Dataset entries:
━━━

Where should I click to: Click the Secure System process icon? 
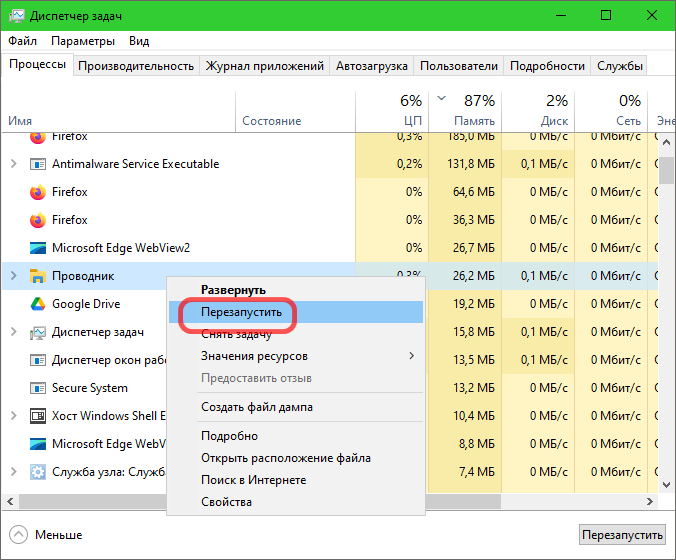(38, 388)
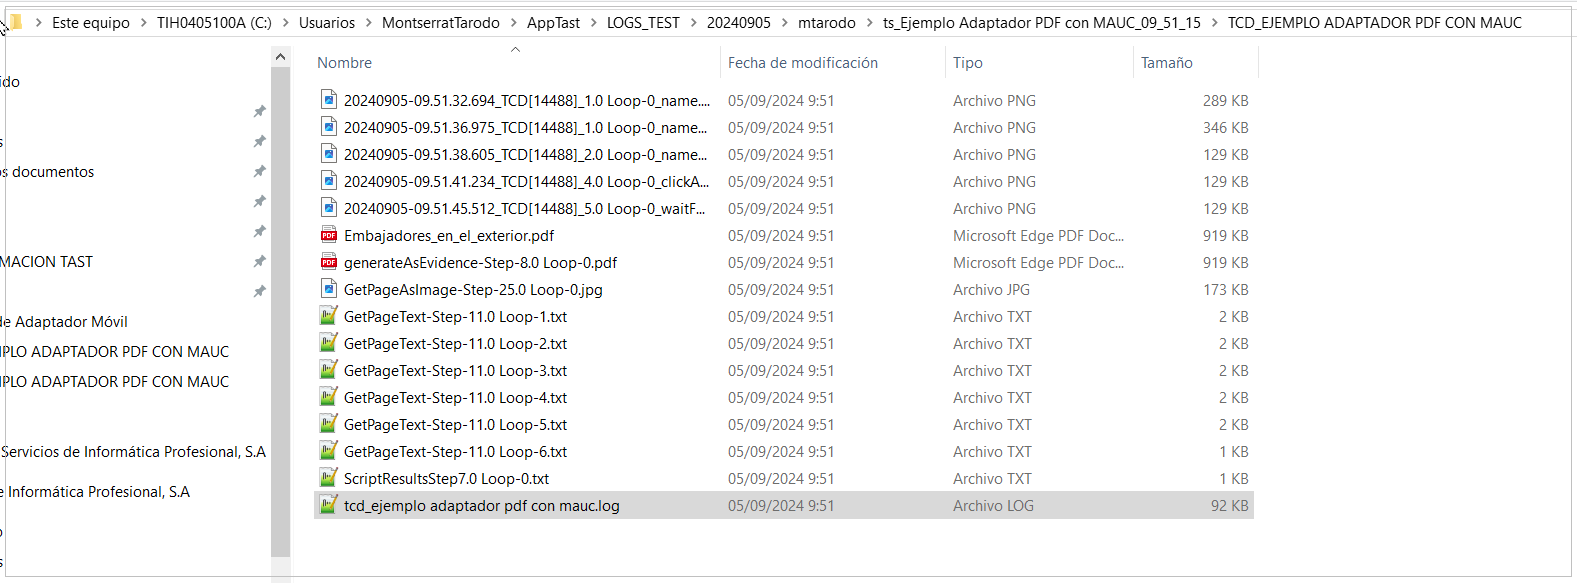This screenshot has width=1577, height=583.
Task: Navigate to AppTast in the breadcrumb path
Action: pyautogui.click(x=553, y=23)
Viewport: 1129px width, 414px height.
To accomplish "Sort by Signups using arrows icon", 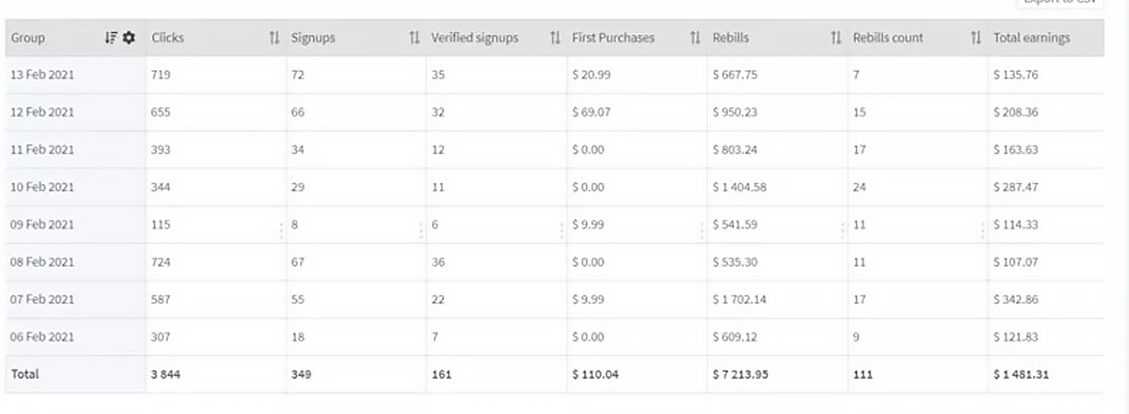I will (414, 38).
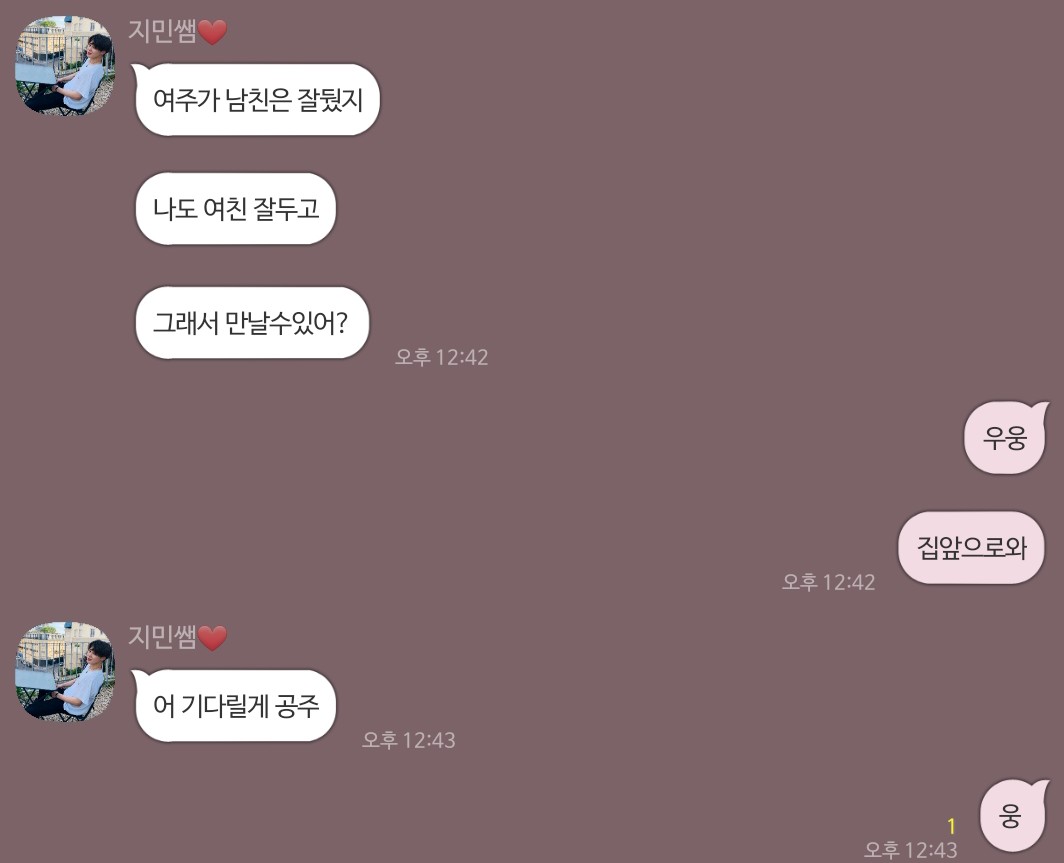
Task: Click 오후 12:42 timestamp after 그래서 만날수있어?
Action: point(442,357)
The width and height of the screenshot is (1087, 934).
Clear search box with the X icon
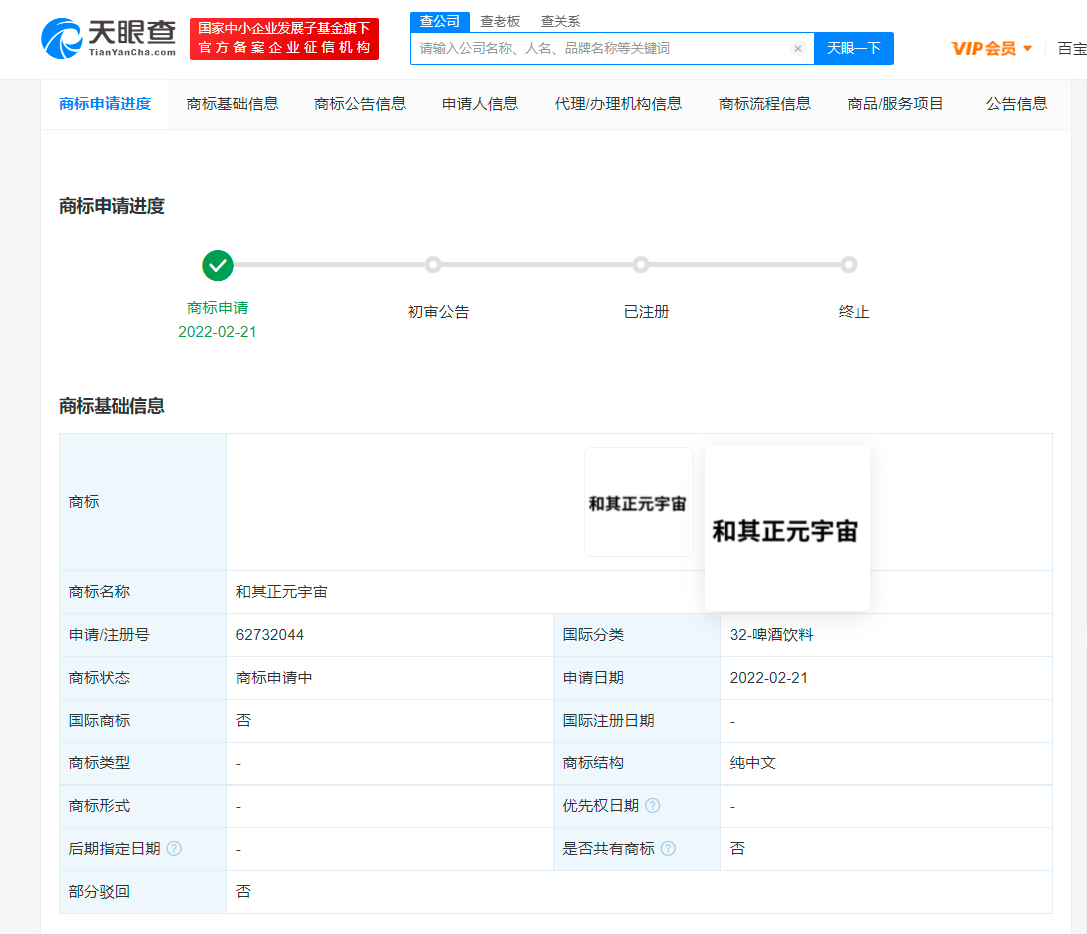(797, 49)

━━━

- _EXERCISE PROMPT_
Excluding all pictures, output exactly the lines from the line containing "The width and" through the last line of the entries above.

- _WRITTEN ANSWER_
The width and height of the screenshot is (1087, 934).
Clear search box with the X icon
(797, 49)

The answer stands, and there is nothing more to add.